Shrinking Money Supply Is a Bad Signal for Bitcoin Price
The changing monetary policy of Fed are creating significant challenges for risky assets. However, according to analysts at Delphi Digital, the difficulties that BTC and the market cryptocurrency faced was related to “tight liquidity conditions and heightened market volatility” than to interest rate hikes.
According to Delphi Digital, “the macro trends that helped propel BTC and crypto assets to new highs over the past 12-18 months have been reversed.” The analysts also charted that the global M2 supply peaked near March 2021 and has been decreasing since then.
BTC Price and Global M2 Supply | Source: Delphi Digital
M2 supply peaked at the same time Bitcoin established an ATH in early 2021 followed by a correction below $30,000.

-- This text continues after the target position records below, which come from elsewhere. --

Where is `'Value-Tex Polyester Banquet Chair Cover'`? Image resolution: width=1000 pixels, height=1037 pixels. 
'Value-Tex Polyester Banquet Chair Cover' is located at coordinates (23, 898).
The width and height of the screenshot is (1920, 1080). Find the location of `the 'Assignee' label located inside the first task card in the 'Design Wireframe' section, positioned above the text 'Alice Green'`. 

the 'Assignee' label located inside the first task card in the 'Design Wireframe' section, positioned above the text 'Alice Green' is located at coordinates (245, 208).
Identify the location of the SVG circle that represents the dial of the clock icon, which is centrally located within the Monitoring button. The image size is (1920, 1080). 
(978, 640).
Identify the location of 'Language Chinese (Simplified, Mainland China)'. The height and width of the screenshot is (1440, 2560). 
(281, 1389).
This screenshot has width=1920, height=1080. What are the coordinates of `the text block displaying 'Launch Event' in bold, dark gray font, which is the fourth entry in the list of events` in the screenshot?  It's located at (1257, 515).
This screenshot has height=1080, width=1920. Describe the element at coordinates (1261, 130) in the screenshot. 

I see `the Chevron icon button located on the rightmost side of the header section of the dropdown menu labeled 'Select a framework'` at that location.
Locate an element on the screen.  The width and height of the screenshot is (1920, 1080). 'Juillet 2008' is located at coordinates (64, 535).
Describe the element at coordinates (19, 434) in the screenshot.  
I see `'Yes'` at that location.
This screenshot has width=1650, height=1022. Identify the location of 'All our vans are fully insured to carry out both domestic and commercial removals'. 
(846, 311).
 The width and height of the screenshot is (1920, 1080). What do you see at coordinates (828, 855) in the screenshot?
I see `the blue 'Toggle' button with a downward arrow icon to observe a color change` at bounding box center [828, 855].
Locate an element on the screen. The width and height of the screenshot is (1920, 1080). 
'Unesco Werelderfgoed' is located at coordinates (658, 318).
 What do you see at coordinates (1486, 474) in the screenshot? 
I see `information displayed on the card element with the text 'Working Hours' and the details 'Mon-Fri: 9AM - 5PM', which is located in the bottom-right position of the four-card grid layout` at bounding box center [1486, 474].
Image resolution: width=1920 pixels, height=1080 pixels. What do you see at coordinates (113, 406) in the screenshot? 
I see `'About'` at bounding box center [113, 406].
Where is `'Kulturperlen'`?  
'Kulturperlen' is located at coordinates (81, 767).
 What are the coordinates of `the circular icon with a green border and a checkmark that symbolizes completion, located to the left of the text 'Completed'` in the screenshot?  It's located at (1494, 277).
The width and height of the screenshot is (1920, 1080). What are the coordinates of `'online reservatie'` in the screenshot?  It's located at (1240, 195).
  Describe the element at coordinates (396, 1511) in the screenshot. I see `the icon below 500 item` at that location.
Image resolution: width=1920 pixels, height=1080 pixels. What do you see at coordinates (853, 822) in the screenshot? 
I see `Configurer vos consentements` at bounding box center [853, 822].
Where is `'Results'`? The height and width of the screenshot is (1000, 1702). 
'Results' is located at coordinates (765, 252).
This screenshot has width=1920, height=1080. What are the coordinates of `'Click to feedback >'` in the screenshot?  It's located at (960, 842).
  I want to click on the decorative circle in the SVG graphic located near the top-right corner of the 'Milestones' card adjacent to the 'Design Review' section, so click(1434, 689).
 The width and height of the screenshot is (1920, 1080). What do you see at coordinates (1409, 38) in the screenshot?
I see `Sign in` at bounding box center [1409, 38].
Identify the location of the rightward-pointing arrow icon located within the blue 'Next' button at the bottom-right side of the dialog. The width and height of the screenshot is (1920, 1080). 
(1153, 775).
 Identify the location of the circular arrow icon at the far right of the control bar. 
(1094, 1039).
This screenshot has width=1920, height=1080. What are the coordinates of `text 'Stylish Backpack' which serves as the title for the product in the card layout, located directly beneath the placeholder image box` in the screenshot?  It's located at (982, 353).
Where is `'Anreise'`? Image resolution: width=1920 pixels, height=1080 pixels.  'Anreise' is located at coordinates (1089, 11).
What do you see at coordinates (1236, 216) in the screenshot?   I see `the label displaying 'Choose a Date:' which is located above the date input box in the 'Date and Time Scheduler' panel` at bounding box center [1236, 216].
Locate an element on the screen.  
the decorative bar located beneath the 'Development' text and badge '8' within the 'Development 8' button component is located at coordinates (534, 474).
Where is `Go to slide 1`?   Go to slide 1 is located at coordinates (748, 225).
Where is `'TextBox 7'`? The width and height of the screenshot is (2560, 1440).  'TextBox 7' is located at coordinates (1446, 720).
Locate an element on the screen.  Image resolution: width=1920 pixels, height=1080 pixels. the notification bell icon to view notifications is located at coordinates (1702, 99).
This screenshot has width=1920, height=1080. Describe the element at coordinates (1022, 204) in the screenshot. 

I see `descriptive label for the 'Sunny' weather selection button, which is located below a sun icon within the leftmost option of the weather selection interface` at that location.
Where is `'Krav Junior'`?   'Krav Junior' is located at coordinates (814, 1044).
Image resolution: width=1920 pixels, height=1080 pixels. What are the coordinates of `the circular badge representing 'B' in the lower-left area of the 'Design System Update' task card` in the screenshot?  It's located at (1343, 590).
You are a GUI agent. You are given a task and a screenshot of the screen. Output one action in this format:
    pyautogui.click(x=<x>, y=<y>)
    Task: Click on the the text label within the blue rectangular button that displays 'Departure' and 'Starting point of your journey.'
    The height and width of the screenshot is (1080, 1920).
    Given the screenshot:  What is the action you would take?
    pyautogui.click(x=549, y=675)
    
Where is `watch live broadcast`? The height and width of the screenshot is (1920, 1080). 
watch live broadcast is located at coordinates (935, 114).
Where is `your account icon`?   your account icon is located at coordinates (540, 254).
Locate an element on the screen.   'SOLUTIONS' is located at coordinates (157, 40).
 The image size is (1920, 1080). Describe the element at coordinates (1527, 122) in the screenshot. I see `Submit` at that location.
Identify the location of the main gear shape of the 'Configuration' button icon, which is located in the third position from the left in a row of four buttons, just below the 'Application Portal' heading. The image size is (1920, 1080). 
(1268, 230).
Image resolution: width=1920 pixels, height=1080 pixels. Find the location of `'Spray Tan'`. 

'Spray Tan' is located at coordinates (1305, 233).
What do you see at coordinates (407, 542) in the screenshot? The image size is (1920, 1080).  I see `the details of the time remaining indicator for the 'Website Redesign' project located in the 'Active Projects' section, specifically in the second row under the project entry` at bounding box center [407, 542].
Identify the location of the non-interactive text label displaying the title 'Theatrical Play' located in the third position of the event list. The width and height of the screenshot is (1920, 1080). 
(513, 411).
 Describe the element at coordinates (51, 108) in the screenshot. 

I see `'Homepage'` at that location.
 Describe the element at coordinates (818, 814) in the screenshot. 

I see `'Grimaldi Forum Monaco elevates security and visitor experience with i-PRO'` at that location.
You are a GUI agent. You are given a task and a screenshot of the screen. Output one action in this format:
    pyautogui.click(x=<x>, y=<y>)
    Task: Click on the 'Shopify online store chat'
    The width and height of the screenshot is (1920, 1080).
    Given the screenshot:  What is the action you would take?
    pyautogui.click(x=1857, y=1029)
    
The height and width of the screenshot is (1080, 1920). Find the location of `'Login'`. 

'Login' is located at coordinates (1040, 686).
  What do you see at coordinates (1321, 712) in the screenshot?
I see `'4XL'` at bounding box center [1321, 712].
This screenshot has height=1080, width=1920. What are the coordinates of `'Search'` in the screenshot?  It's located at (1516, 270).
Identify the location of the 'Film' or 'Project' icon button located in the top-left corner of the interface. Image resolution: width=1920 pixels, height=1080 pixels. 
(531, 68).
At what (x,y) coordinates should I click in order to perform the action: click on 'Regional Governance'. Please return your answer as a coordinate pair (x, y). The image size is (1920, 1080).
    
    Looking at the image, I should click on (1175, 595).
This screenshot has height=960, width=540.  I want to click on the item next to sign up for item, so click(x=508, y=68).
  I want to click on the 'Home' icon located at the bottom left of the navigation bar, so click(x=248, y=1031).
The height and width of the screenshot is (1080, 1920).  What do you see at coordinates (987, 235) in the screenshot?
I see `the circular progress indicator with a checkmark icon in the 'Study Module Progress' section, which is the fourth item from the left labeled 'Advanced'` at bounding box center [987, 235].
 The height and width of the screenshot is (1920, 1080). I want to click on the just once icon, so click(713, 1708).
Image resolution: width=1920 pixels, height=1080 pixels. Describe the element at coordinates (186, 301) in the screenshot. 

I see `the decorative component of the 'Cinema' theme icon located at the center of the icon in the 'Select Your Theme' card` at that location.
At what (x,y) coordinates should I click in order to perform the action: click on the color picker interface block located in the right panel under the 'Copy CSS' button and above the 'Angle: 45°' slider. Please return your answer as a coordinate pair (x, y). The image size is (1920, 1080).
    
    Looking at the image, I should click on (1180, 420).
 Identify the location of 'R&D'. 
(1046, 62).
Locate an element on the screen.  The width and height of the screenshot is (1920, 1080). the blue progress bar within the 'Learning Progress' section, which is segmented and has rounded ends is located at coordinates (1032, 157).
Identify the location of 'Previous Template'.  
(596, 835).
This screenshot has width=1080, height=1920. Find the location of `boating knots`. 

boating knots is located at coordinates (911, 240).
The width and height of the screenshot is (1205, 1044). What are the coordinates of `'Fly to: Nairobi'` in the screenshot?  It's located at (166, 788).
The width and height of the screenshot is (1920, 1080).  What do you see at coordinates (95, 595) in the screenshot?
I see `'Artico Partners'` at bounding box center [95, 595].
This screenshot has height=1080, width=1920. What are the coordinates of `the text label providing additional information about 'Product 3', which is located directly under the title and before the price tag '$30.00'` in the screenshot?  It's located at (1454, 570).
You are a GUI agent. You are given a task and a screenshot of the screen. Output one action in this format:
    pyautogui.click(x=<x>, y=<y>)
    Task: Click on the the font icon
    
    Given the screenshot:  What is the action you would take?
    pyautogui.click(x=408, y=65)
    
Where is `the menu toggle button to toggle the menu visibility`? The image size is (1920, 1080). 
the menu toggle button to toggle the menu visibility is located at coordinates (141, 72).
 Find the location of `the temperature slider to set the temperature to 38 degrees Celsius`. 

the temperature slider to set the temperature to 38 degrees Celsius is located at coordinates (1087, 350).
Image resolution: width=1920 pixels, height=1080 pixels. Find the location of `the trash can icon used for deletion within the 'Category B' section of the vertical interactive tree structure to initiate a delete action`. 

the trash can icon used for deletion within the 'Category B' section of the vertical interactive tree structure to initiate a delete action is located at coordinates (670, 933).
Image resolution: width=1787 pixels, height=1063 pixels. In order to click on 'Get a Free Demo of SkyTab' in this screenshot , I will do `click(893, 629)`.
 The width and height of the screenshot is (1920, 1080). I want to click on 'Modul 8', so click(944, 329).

Despite BTC's late-2021 resurgence, which once again set new highs at $68,789 in November, the continued decline in M2 supply took its toll on the market, which prompted the Fed to move forward. plan to speed up the rate hike.
Delphi Digital says:
“The move away from excess liquidity and favorable monetary conditions is the headwind we have highlighted in recent months. Right now it looks like this trend is approaching.”
The discussion about raising interest rates also breathed new life into the USD. Delphi Digital has also noted that this event is not beneficial for assets like BTC, which tend to move inversely to the USD.
“We continue to emphasize the importance of the US dollar in determining the direction of global markets, especially for asset classes tied to the narrative of currency weakness.”
BTC/USD and DXY (Reverse) Indicator | Source: Delphi Digital
Good buying opportunity into the
Analyst Resolute has posted an analytical chart of the current structure for BTC, highlighting the 42.5% drop from the November peak.
“The market formed a double bottom from the September 2020 low. BTC is currently trading below the 200 EMA on the 2-day chart, which used to be a good buying opportunity.”
BTC Price Chart – 2 Days | Source: TradingView
Resolute's comment was echoed by trader Michaël van de Poppe, who posted a tweet suggesting he would prefer going long over short.
The overall crypto market capitalization stands at 1.192 trillion USD and Bitcoin dominance is 40.9%.